Nice pics as always there TnM, was an enjoyable place this one, a return trip is in order too  Few of mine.


----------



## Lightbuoy (Feb 27, 2008)

Great pics chaps!  Looks like a good explore.

Lb


----------



## Lone Explorer (Feb 27, 2008)

havoc said:


>



make me think of hacienda


----------



## King Al (Feb 28, 2008)

Odd room that, any one know why it was painted like that?


----------



## smileysal (Feb 28, 2008)

Love seeing that room lol. I think it was for an art exhibition ages ago, but don't quote me on it lol.

Really like seeing the tower, its lovely. and love seeing paint peeling from the walls.

Cheers

 Sal


----------



## BenWRX (Feb 28, 2008)

King Al said:


> Odd room that, any one know why it was painted like that?

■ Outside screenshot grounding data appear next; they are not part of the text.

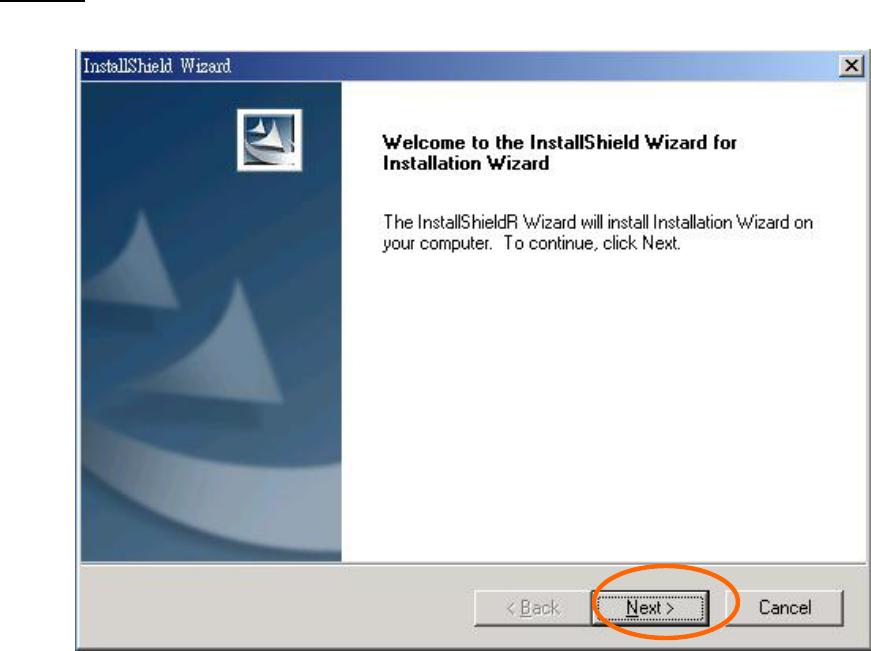The image size is (871, 651).
Task: Click the black line fragment above the window
Action: click(42, 1)
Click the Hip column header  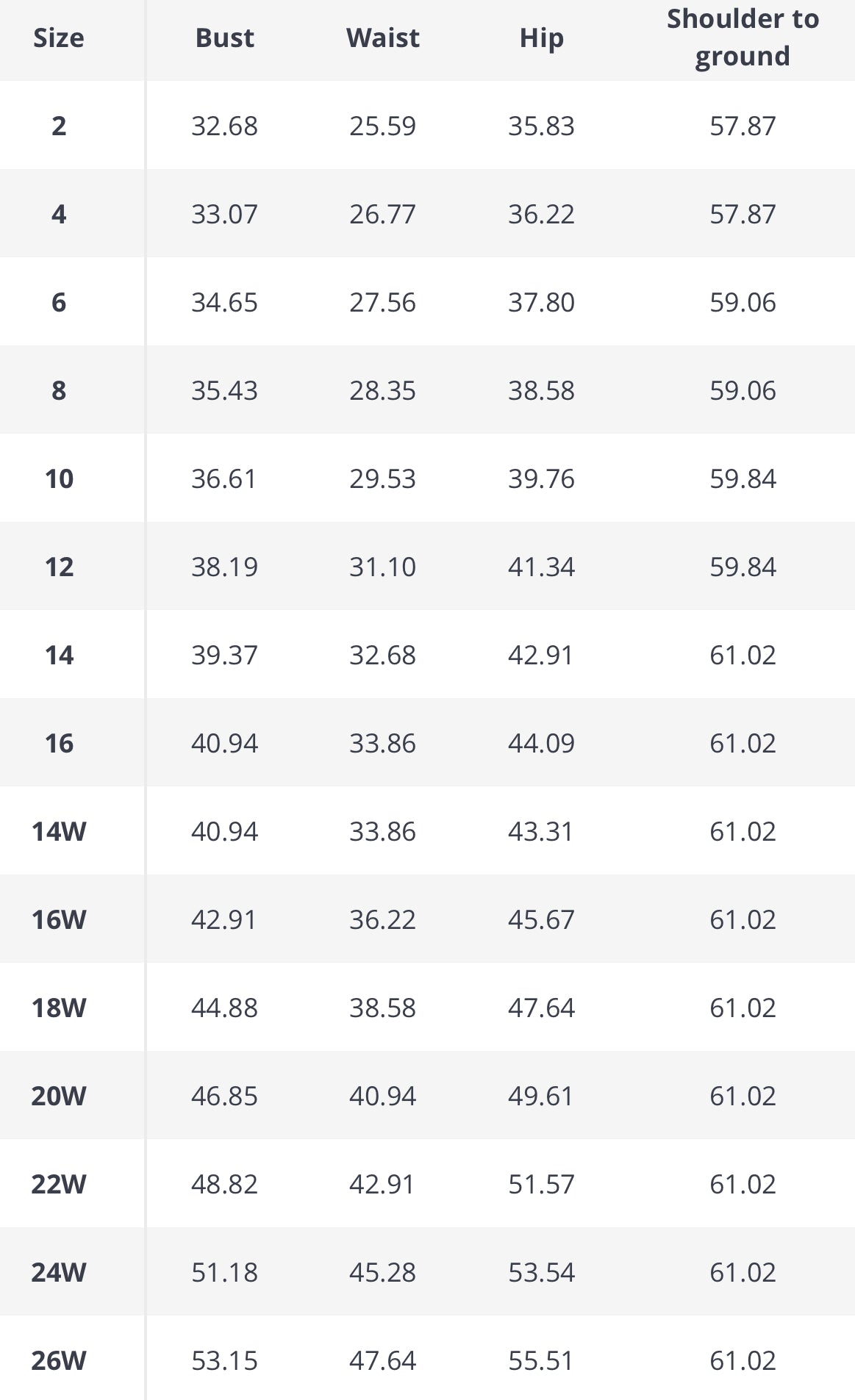pyautogui.click(x=541, y=38)
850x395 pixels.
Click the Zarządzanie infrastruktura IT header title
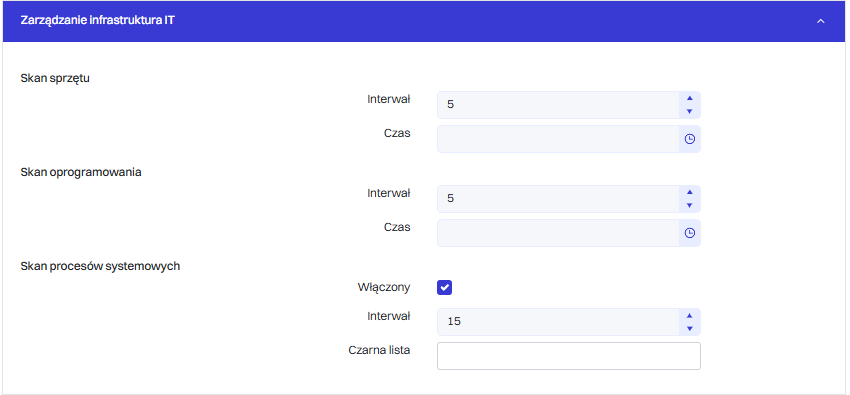(x=98, y=21)
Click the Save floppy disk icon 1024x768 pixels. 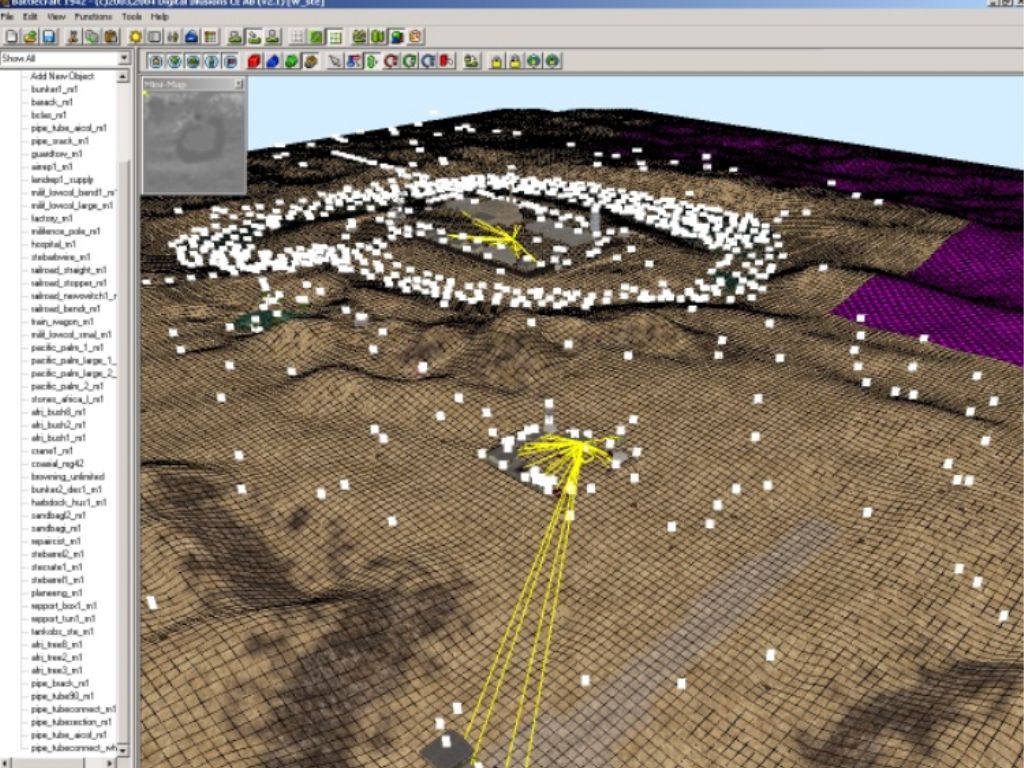[48, 37]
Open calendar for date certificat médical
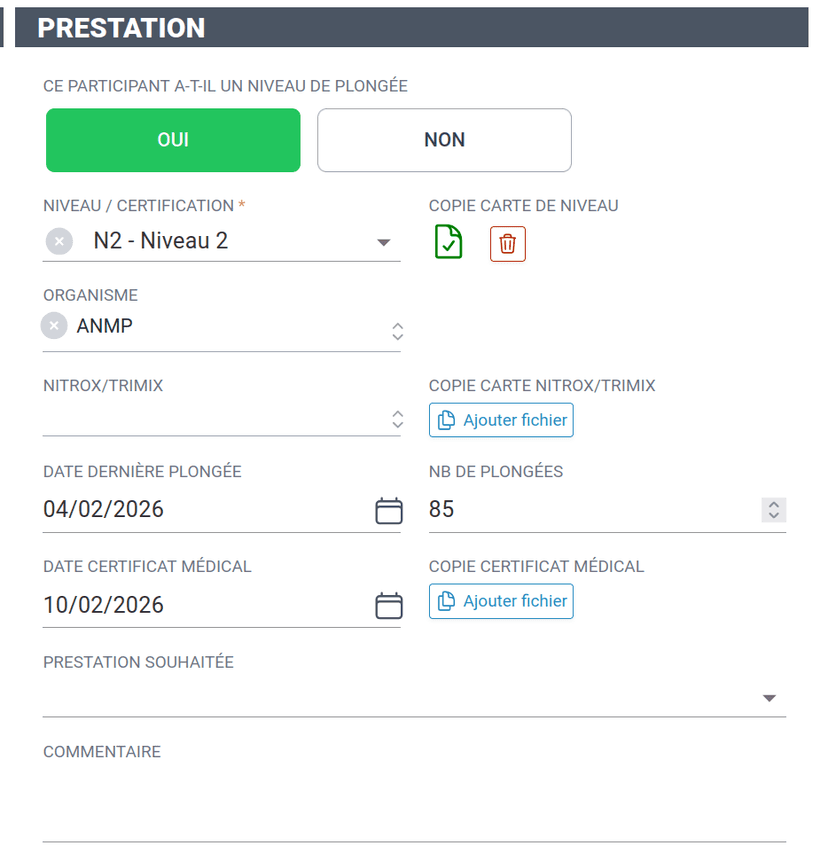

It was part of an art exhibition held in that part of the hospital after closure.


----------



## King Al (Feb 29, 2008)

I thorght it was were they locked you if you weren't quite crazy enough


----------



## Stealingheaven (Mar 9, 2008)

Great photos! The room painted like a wasp for an art expedition is a strange one, I was wondering if it was designed to make you go mad or at least give you a migraine


----------



## _Belial (Jul 2, 2008)

That Hazard room just looks bonkers doesn't it, you could do so much in that room alone! Wonderful set indeed, hoping to visit this place shortly myself, so keep an eye out for a report


----------